Pascal Leyens: Bundesbester von Aldi Süd

 
„ALDI SÜD hat einen guten Ruf. Auch als Ausbilder. Die Kombination aus Theorie und Praxis haben mir gefallen, die zahlreichen Karrieremöglichkeiten und natürlich die überdurchschnittliche Vergütung.“ Pascal Leyens (20) wusste nach seinem Abitur am Dürener Rurtal Gymnasium schnell, wie sein Lebensweg weitergehen sollte. Schon am 30. September 2015 begann er bei ALDI Eschweiler seine Ausbildung. Zunächst zum Verkäufer, dann zum Kaufmann im Einzelhandel. Seine Praxisausbildung erhielt er in der ALDI SÜD Filiale in Monschau-Imgenbroich.
„Die Ausbildung zum Verkäufer dauert in der Regel zwei Jahre. Ich konnte sie auf anderthalb Jahre verkürzen“, erinnert sich der ehemalige Abiturient, der nach der Abschlussprüfung ein gutes Gefühl hatte. „Dass ich dann 99,75 von 100 Punkten geholt habe und damit am Ende Landes- und Bundesbester der Azubis war, war eine Riesenüberraschung.“
Danach folgte die einjährige Ausbildung zum Kaufmann im Einzelhandel. „Da haben Ende November die Abschlussprüfungen begonnen, so dass ich Mitte Januar 2018 mit allem fertig bin. Alles in allem werde ich meine Ausbildung dann nach zweieinhalb Jahre abschließen.“
Immer war die überdurchschnittlich gute Vergütung von Aldi ein toller Nebeneffekt von der Ausbildung, denn im ersten Ausbildungsjahr erhalten die ALDI SÜD Azubis 950 Euro pro Monat, im zweiten 1050 Euro und im dritten Lehrjahr sind es 1200 Euro.
Gelernt wurde so einiges. „Der Arbeitsalltag eines Azubis im Verkauf umfasst ganz unterschiedliche Themengebiete“, fasst Pascal Leyens zusammen. Im ersten Lehrjahr übernehmen die Nachwuchskräfte unter anderem schon Qualitätskontrollen: Sie sorgen dafür, dass die Filiale und die Regale gut geordnet sind und bereiten eine einladende Präsentation der Aktionsartikel vor. Im zweiten Lehrjahr kommt unter anderem die Abwicklung der Warenannahme dazu. Im dritten Lehrjahr übernehmen die Azubis zusätzlich Aufgaben wie die Durchführung von Inventuren und die korrekte Warenlagerung.
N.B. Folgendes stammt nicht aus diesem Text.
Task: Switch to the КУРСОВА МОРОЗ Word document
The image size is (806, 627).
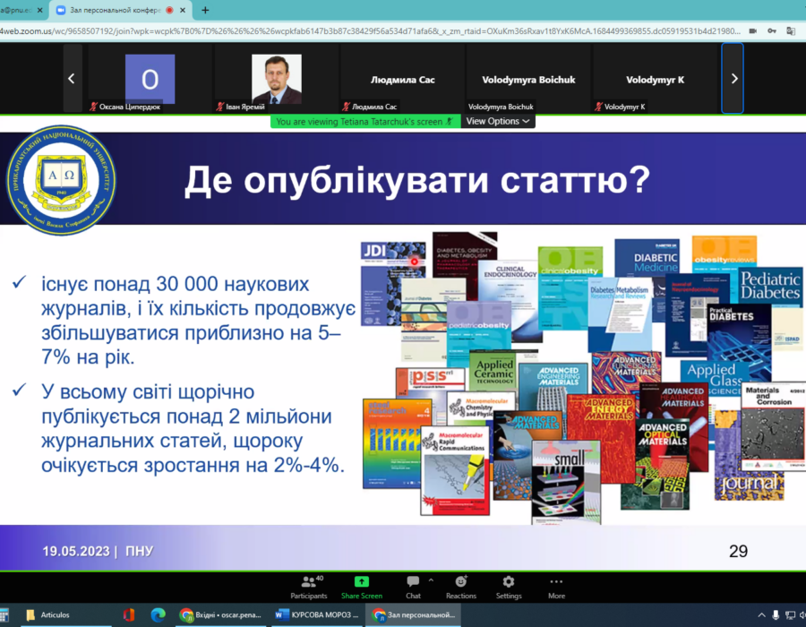Action: click(317, 614)
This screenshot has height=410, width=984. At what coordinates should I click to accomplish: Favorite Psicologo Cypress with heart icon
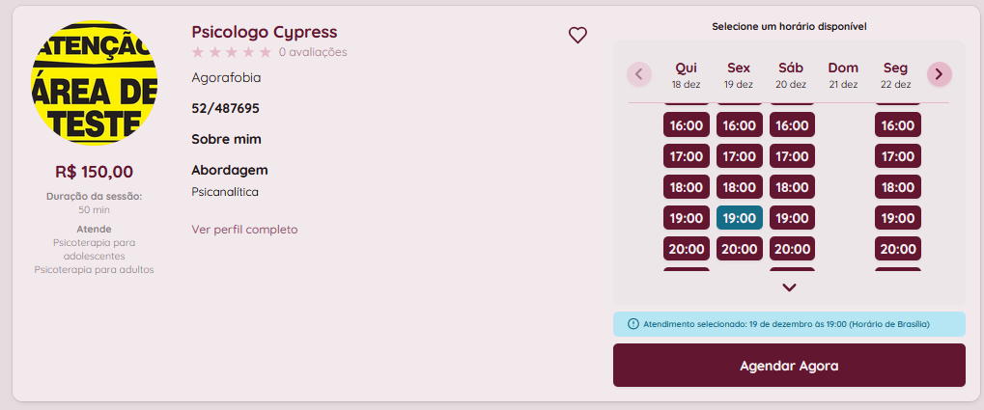(x=577, y=36)
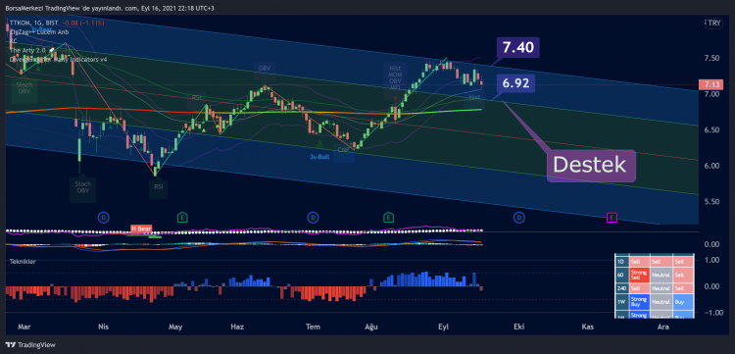Click the dividend D marker near Nis
The width and height of the screenshot is (735, 354).
[104, 218]
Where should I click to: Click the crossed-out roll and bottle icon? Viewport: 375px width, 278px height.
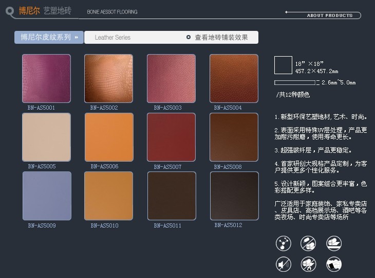308,242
Parallel lernte der Azubi einmal pro Woche im Berufskolleg Eschweiler. „Ich bin in allen Fächern gut klargekommen. Besonders gefallen hat mir das Fach ‚Einzelhandelsunternehmen leiten und führen‘. Da ging es um wirtschaftliches Grundlagenwissen und interessante Informationen für Führungspersonal“, sagt Pascal Leyens.
Zur Arbeit kam der Dürener gerne. „Mit der Zeit lernt man in der Filiale manche Stammkunden besser kennen. Die grüßen nett und kamen auch mit Fragen zu mir. Dann ergibt sich hier und da auch mal ein nettes Gespräch. Der gute Draht zu den Kunden gefällt mir sehr.“
Als Pascal Leyens erfuhr, dass er als bundesbester seines Jahrganges abgeschnitten hat, gab es jede Menge Glückwünsche und Anerkennung von Kollegen. „Die waren überrascht und haben sich sehr gefreut“, erzählt der Ausgezeichnete. Neben einer Urkunde bekommt Pascal Leyens eine Prämie von ALDI SÜD: 1750 Euro. Die kommen zu Weihnachten genau richtig.

Svenja Schmidt ist Matse

 
Zur erlesenen Gruppe der bundesbesten Absolventen aus dem Kammerbezirk Aachen
zählt auch Svenja Schmidt. Als sie am Forschungszentrum Jülich begonnen hatte,
konnte sie zwei Fliegen mit einer Klappe schlagen. Denn mit der Ausbildung zur Mathematisch-technischen Softwareentwicklerin („MATSE“) war der duale Studiengang „Scientific Programming“ verbunden. Nach ihrem Abitur wusste sie erst einmal nur soviel: „Dass ich Mathe mochte, aber eigentlich nicht in einem Büro sitzen wollte“, erinnert sich die junge Frau: „Dass ich die Bundesbeste meines Jahrgangs werden würde, hätte ich nie vermutet – zumal ich mich kurz vor meiner Prüfung verletzt hatte und dann ein Jahr lang krankgeschrieben war“, erzählt die Hobby-Fußballerin.
Mit bestandener Prüfung ging die Analyse von Problemstellungen aus Informatik, Technik, Naturwissenschaften und Wirtschaft für sie richtig los. Ihre Aufgabe ist es, mathematische Lösungsverfahren in Programmsysteme umzusetzen. Dabei berücksichtigt sie die bestehende Software sowie aktuelle Erkenntnisse aus Wissenschaft und Wirtschaft. „In meinem Team untersuchen wir, wie sich Fußgängerströme bei Großveranstaltungen und in Gebäuden bewegen. Unsere Forschung dient dazu, Regelmäßigkeiten und Muster zu erkennen, um Unglücke zu vermeiden oder Wegeführungen zu optimieren.“
Drei Jahre hat die „MATSE“-Ausbildung gedauert. Die theoretischen Kenntnisse wurden ihr währenddessen von Wissenschaftlern und erfahrenen Mitarbeitern des „Jülich Supercomputing Centre“ sowie von Professoren der FH Aachen in Vorlesungen, Übungen und Blockkursen vermittelt. Auf dem Lehrplan standen Analysis, Lineare Algebra, Numerik, Stochastik, Informatik und Programmierkurse.